Ulta Beauty promises all things beauty, all in one place. It is up to Anthony Pastore, director of store design, to make sure that the brand’s retail spaces deliver on that promise. Guided by a passion for aesthetics, function, and technology, he is making it happen.
Pastore is a designer who understands the physical realities of building things. As a kid, his dad took him out to help with construction jobs. It was not long before Pastore started borrowing tools and lumber to make skate ramps. At a young age, Pastore became thoughtful about visual effect as well as form. “I’d tell my dad things like, ‘I don’t want to see this screw here,’” Pastore says.
For the past 12 years, he has brought this knowledge and sensibility to the architecture, fixture design, and store layout of hundreds of Ulta Beauty stores. It’s his job to create the base layer, frame, and structures that will allow Ulta Beauty’s 20,000 products to pop. It is also his job to understand the company’s philosophy, strategies, business culture, and products in order to translate them into the physical form of retail space. His work must build a world that encourages customers to explore and have fun.
To achieve this, Pastore has honed and adapted a store prototype. Each real-life space, however, requires its own tweaks and customizations.

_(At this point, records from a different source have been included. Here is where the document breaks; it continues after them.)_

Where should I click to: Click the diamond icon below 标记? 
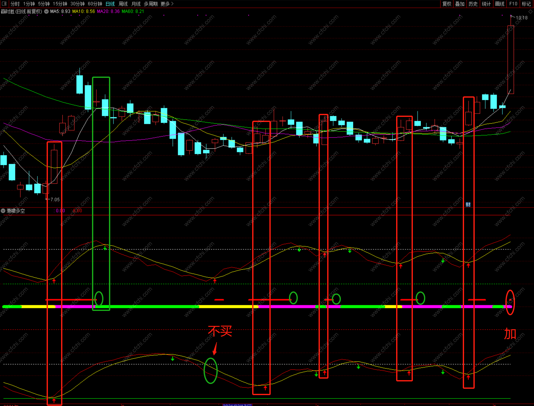530,12
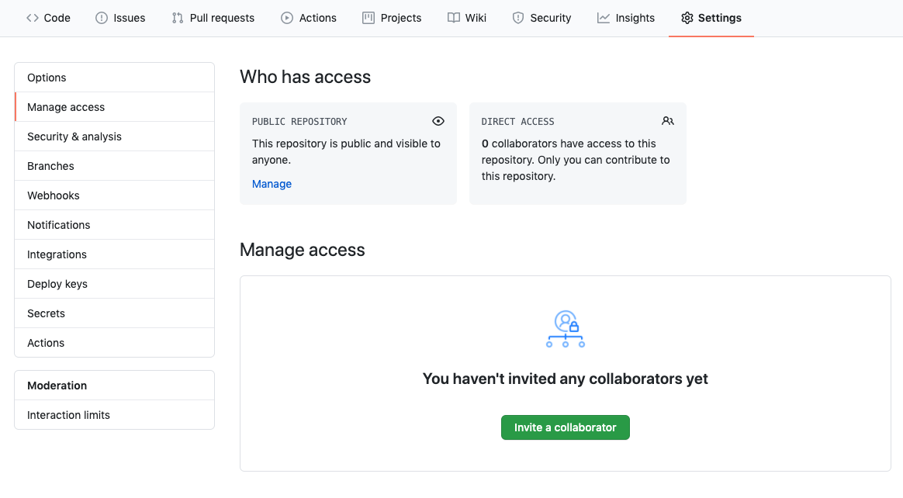Click the Issues circle icon
The image size is (903, 498).
[x=102, y=18]
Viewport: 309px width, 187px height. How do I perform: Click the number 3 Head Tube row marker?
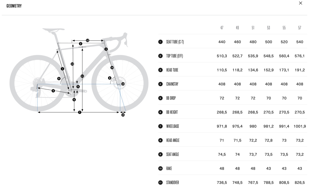(160, 70)
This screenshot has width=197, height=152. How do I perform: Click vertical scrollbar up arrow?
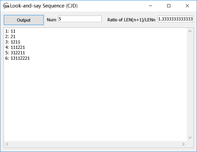pos(190,31)
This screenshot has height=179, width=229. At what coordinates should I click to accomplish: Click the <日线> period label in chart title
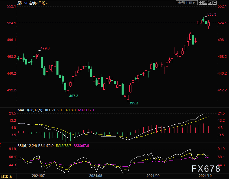(42, 3)
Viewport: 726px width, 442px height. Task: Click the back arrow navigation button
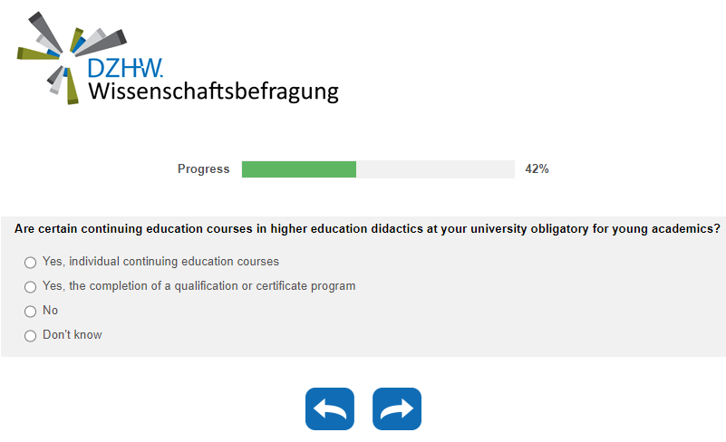(x=330, y=408)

This includes urban locations—one in Manhattan and one on Chicago’s Michigan Avenue—that opened in 2017. These stores pushed Pastore to adapt his 10,000-square-foot prototype to spaces with unique layouts and structural constraints.
For Pastore, working within such constraints is an exciting challenge. “Retail design is always changing,” he says. “Even the same stores are in constant transition.” Currently, Ulta Beauty is investigating new designs and the future of an omnichannel retailer. “We need a store where customers come to play, test, and learn,” Pastore explains. “Retail is not going away; it is just evolving.”
Pastore and his lean team of five drive the store design aspect of this evolution. The group, with interior design, architectural, planning, and layout specialists—as well as designers that develop and render concepts—is multifunctional and reacts quickly. “We all cover each other. We have a really good process,” Pastore says.
The group came together to respond to challenges at the Manhattan and Michigan Avenue stores. “We had to creatively find ways to offer lots in a smaller footprint,” Pastore says. Beyond getting products on the shelves, he seeks to offer the same customer experience, no matter the location or size of a store. “What is the story people are experiencing?” Pastore says. “The space needs to be modern, exciting, and impactful and serve as a backdrop for our product.” That means designing for flow and cadence.
Ulta Beauty employs an open-sell concept, with full salon services. The intent is that customers come, play, and test. “People need to be able to see the whole store,” Pastore says. “We have to find good ways of indicating what is happening. We need the educational and marketing graphics to stand out.”
For the special-location projects, in order to achieve the goals of the Ulta Beauty retail space, Pastore took his knowledge of design and construction to a new realm: the world of virtual reality. While he has previously used still renderings, he now also employs 3-D virtual reality (VR) to design and visualize concepts. He’s thrilled about the possibility the technology brings.
“If I can save one change order on a project, it is worth it to use VR,” Pastore says, and it has been worth it. VR also helps solve site-specific problems. For example, at the Michigan Avenue site, the structure appeared much lower than their prototype called for, and the team thought they would have to produce everything custom, which is much more expensive. However, once Pastore was wearing the VR headset, looking at the store from all angles down to the inches, the team realized they could drop a soffit, rework the wiring, and use almost all prototypical fixtures.
This shift from 2-D modeling is also helpful for contractors. “They can understand connection and flow,” Pastore says. “They have more information. Even details like how a baseboard might wrap around are really helpful to be able to visualize. We can look at design elements with different options. We build the store once in the VR world. We just reproduce it in the physical world.”
The downside to this new technology? “It kind of spoils the reveal at the end,” Pastore says, laughing. “We have already seen the store.”
In his 12-year tenure, Ulta Beauty has gone from around 100 stores to 1,074, with approximately another 100 slated to be up and running by the end of 2018. Last year also saw the addition of 700 boutiques and 11 major remodels of Ulta Beauty stores. Pastore is proud of the quantity his team puts out, but it is the quality that defines his success. “When the customer has a great experience, and when we evolve, I am successful,” he says.